For patients with relapsed T cell derived Epstein-Barr virus (EBV) and associated lymphomas or T cell chronic active EBV (CAEBV), outcomes are typically poor. Autologous T cells targeting EBV latent membrane proteins (LMPs) have been shown safe and effective for the treatment of patients with type II latency EBV-associated lymphomas for whom standard therapies have failed. However, up until now, the safety and efficacy of this treatment had not been established for patients who have received an allogeneic hematopoietic cell transplant (HCT).

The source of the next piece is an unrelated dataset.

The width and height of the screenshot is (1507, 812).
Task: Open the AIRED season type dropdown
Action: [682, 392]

The study included 26 patients (median age 24, range 2-60) who underwent allogeneic HCT for either B or T/NK cell EBV-associated lymphomas, or lymphoproliferative disease including CAEBV. Seven patients received LMP-specific T cells (LMP-Ts) for active disease; 19 patients received the treatment as adjuvant therapy for high-risk disease in two related phase 1 trials. No immediate infusion-related toxicities were reported.

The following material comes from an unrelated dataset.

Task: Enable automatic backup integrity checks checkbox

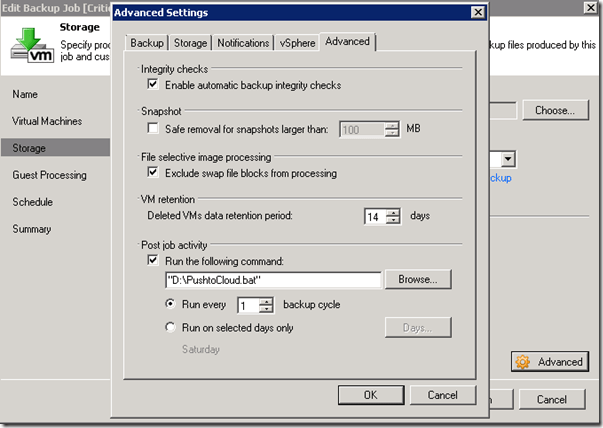Action: click(153, 86)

The study cohort had a 2-year overall survival (OS) of 68% and improved
to 78% for patients in complete remission who received LMP-Ts infused in the
adjuvant setting. Patients with B cell disease (n=10) experienced better 2-year
OS than T cell mediated disease (n=16), 80% vs 60% respectively. The research findings
were compared to allogenic HCT data reported to the CIBMTR® (Center for
International Blood and Marrow Transplant Research®) for patients with NK/T
cell mediated disease who experienced 2 to-5-year
OS of 30% to-50%
respectively.
The researchers concluded that “donor-derived LMP-Ts are a safe and effective therapy to prevent relapse after transplant in patients with B- or T-cell-derived EBV-associated lymphomas or lymphoproliferative disorders and supports the infusion of LMP-specific T cells as adjuvant therapy to improve outcomes in the post-transplant setting.”